Records for this exercise.
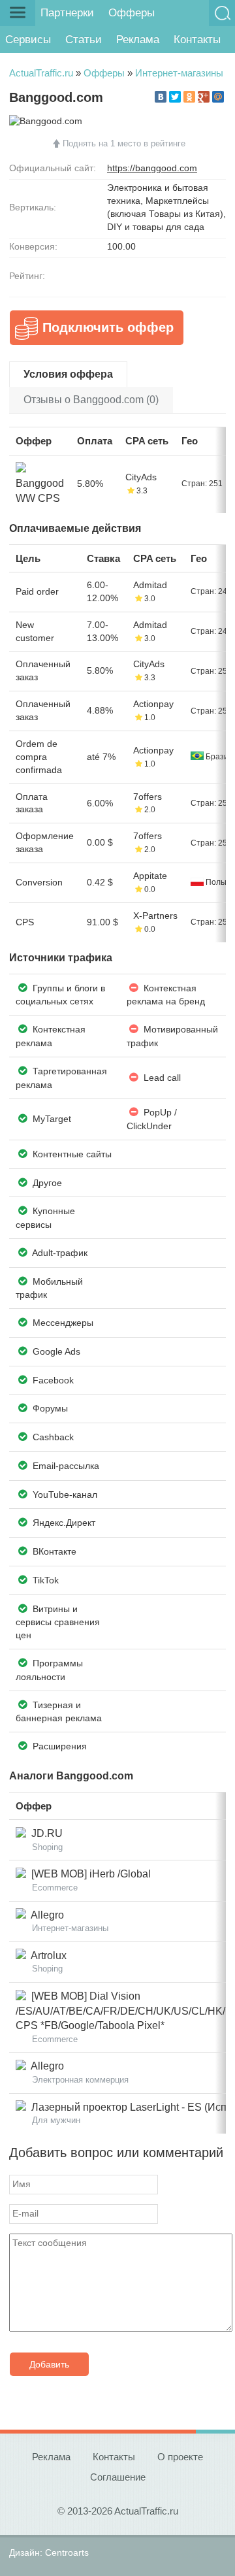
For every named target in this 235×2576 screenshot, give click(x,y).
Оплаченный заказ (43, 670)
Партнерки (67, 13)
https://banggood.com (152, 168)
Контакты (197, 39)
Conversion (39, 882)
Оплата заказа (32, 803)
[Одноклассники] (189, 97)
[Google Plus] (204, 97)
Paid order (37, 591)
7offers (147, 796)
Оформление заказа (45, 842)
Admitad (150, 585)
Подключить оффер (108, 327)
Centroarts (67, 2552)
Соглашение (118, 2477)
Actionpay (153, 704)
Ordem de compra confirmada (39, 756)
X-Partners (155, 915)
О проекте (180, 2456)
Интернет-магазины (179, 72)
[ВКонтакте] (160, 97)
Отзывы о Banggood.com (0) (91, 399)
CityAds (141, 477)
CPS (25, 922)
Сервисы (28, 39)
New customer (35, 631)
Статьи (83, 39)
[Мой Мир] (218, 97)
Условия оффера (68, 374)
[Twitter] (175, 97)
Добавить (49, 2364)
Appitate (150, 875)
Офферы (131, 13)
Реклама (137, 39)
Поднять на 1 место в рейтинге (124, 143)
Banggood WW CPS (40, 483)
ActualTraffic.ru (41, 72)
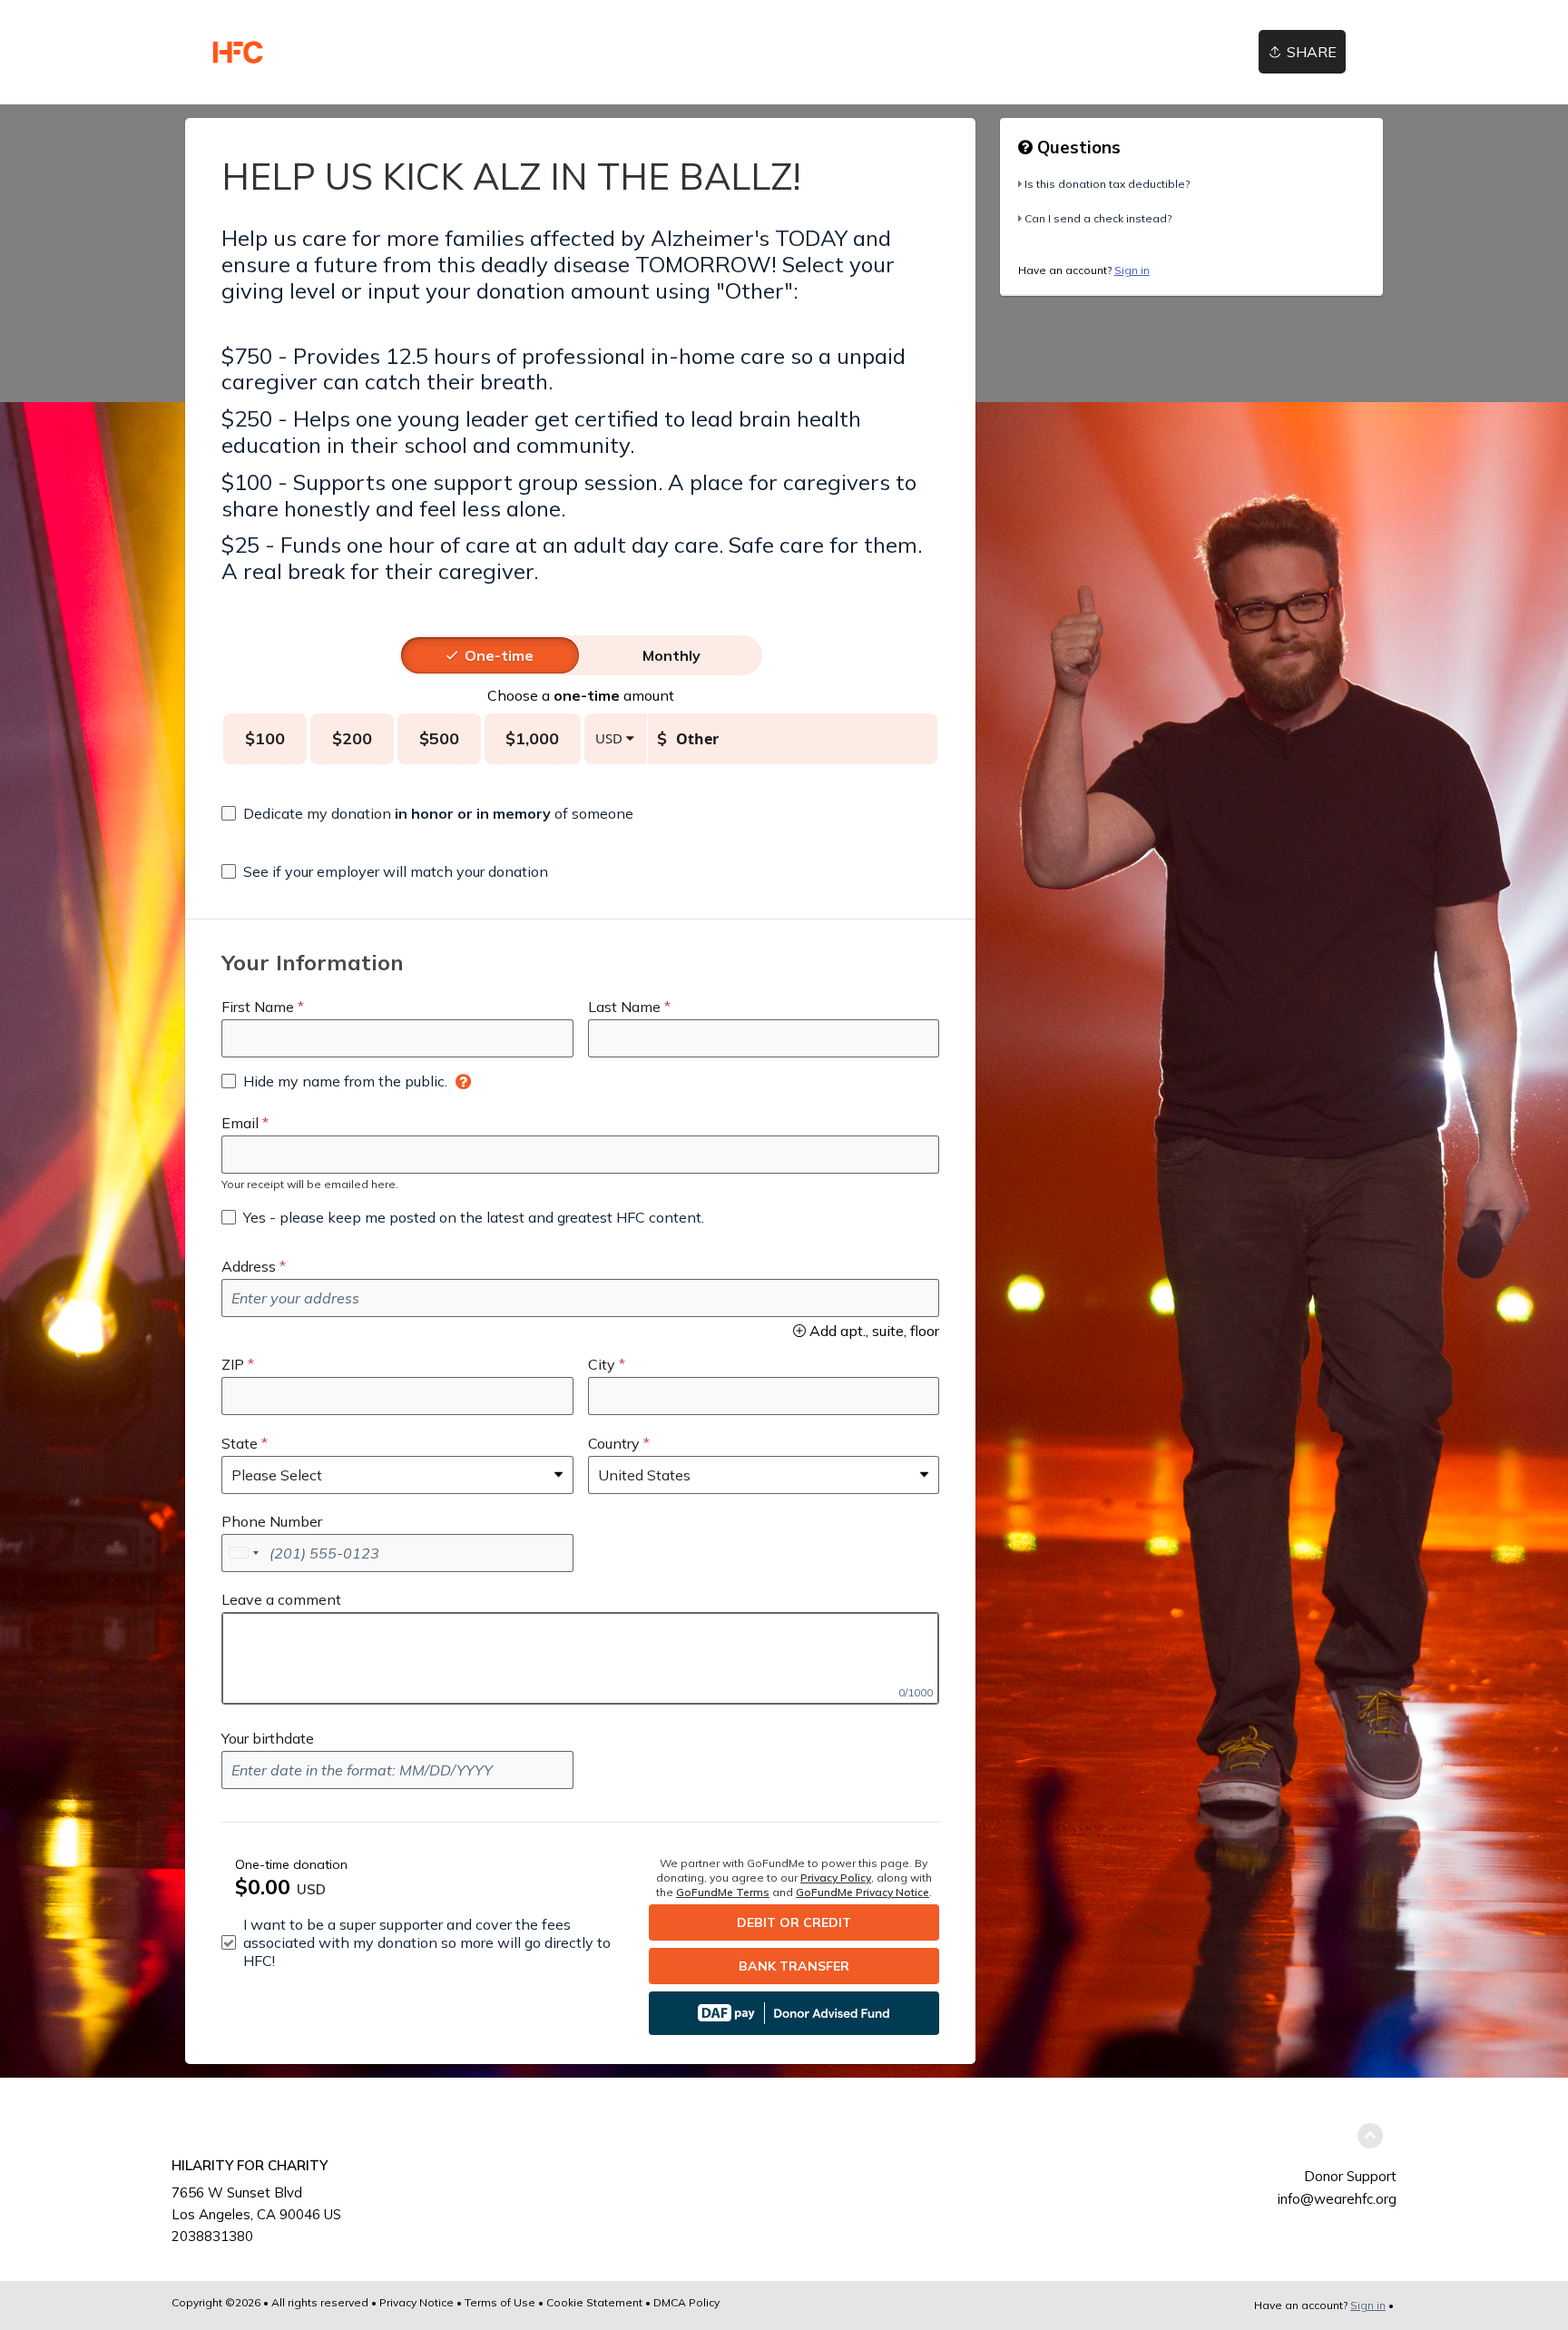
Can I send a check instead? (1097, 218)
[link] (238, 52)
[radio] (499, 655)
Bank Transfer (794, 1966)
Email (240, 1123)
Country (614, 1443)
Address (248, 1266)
==
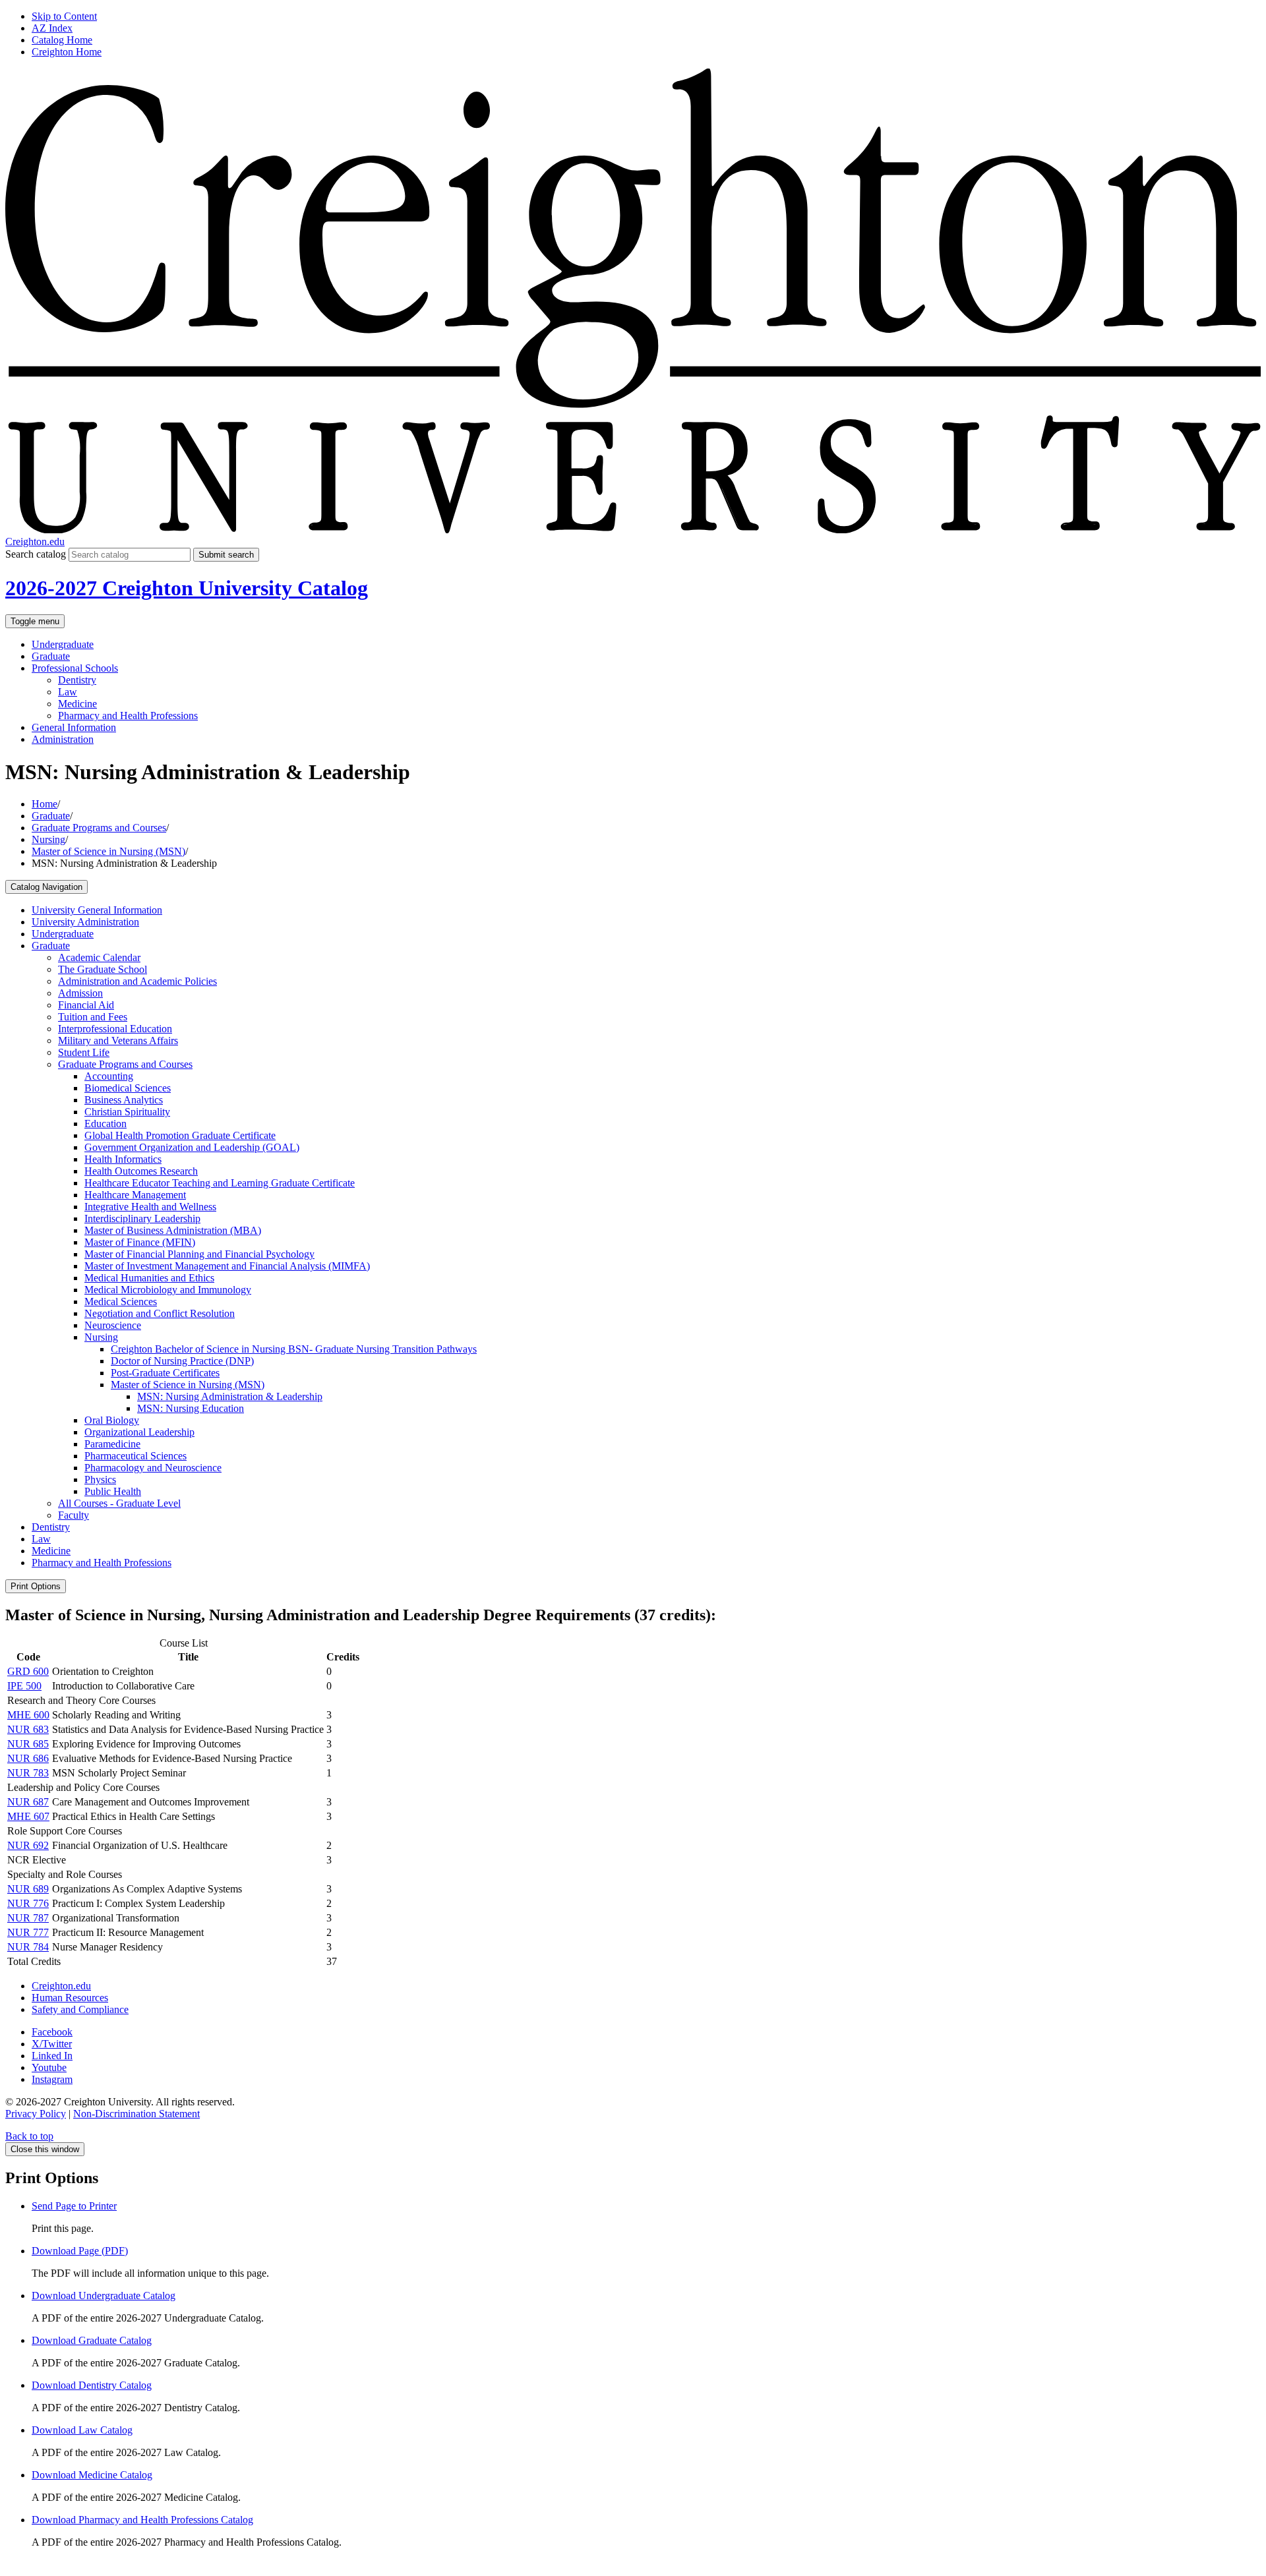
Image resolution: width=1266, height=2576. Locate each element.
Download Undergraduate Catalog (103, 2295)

Work required. Only the lines above starting with the line with "Реклама (137, 39)" and going on through the line with "Address (248, 1266)" belong in the answer; repeat them exactly, minus any picture.

Completed exercise.
Реклама (137, 39)
Поднять на 1 место в рейтинге (124, 143)
Banggood WW CPS (40, 483)
ActualTraffic.ru (41, 72)
Can I send a check instead? (1097, 218)
[link] (238, 52)
[radio] (499, 655)
Bank Transfer (794, 1966)
Email (240, 1123)
Country (614, 1443)
Address (248, 1266)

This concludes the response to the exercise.